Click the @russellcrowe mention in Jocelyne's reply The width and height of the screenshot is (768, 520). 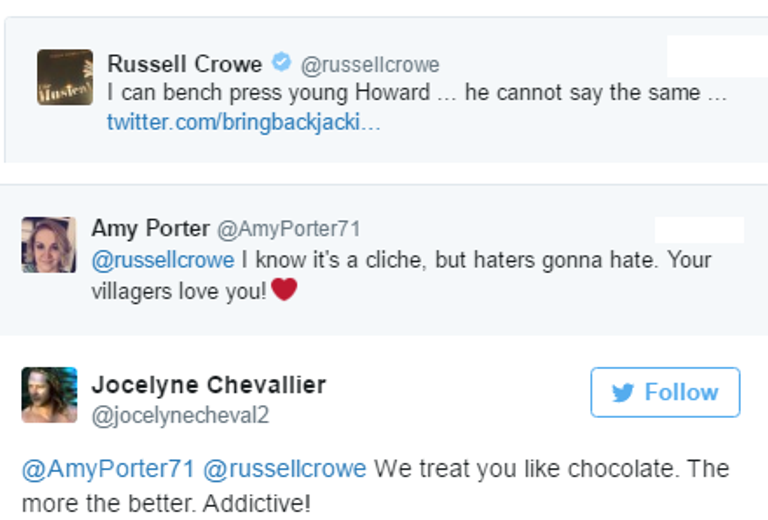tap(285, 469)
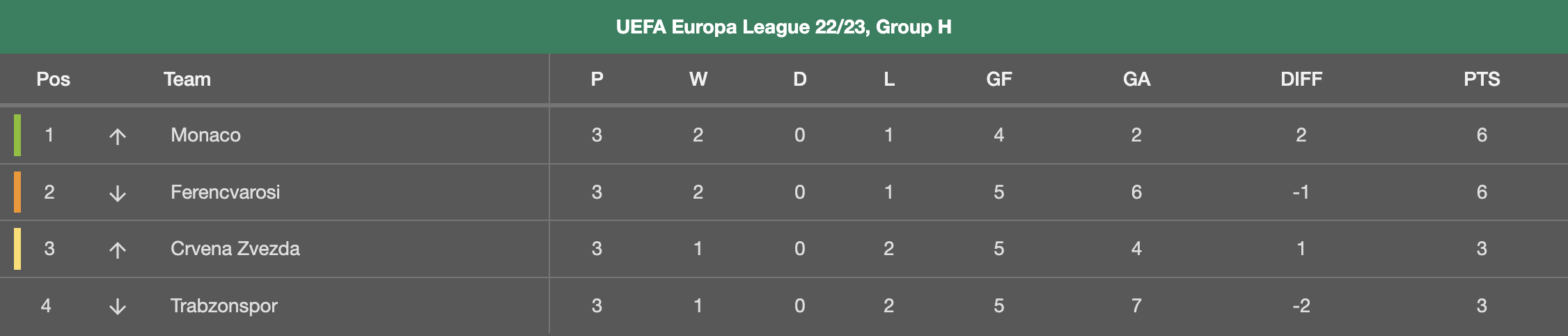Click the Team column header

187,79
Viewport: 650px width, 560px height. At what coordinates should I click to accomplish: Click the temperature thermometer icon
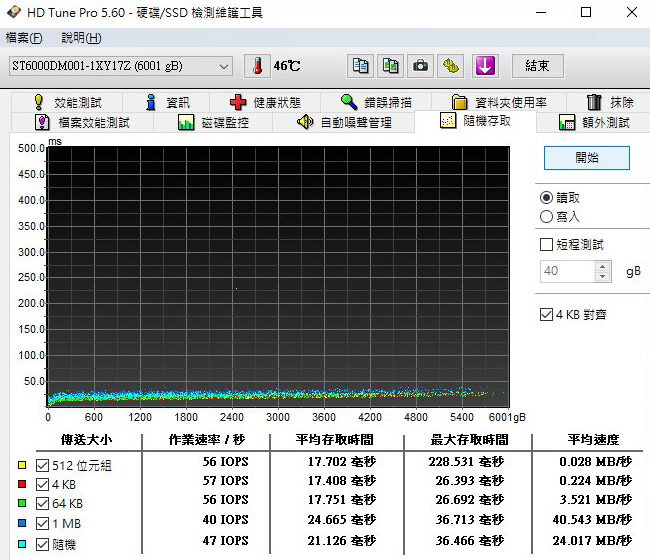pyautogui.click(x=258, y=66)
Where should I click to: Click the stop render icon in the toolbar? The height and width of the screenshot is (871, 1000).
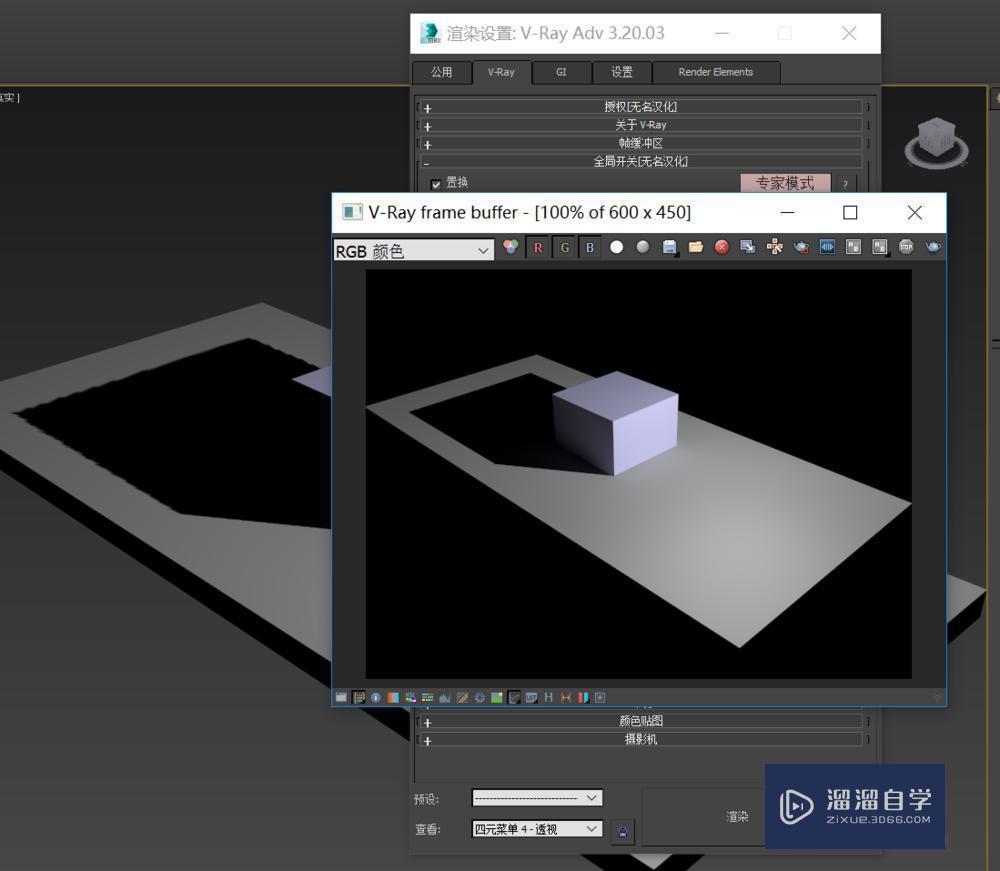click(x=905, y=247)
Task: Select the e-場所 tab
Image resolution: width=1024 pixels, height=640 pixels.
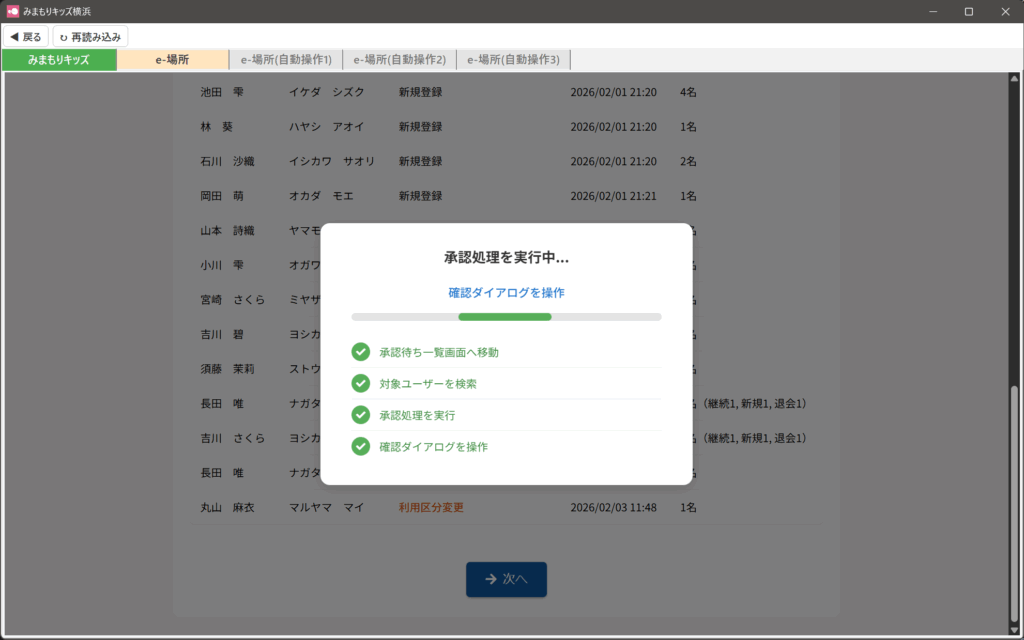Action: (x=172, y=60)
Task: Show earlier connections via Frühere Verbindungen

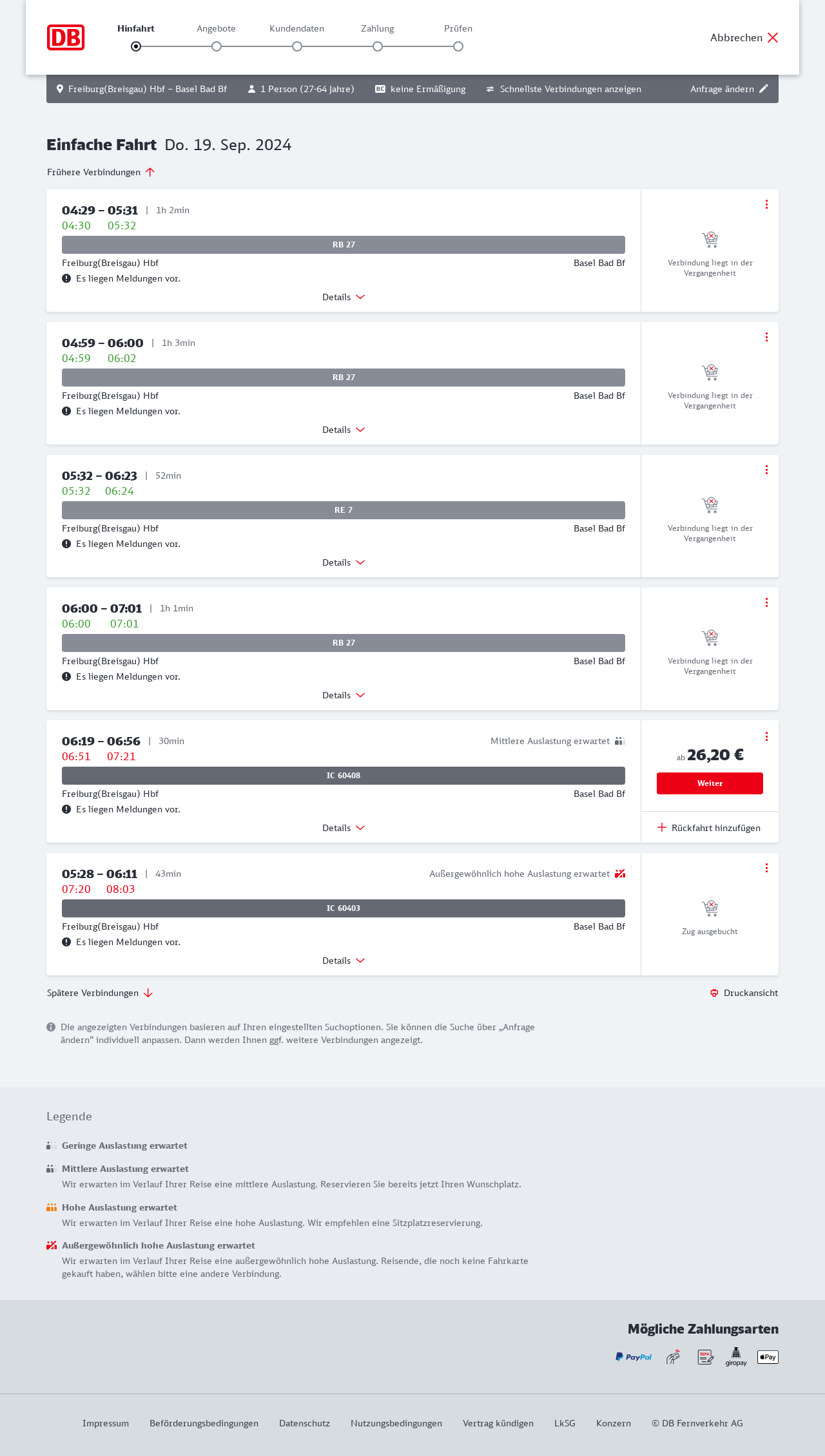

◆ Problem to work on
Look through the data above. Find each line with the string "Task" and copy it.

◆ Written reply
Task: Select the e-場所 tab
Task: Show earlier connections via Frühere Verbindungen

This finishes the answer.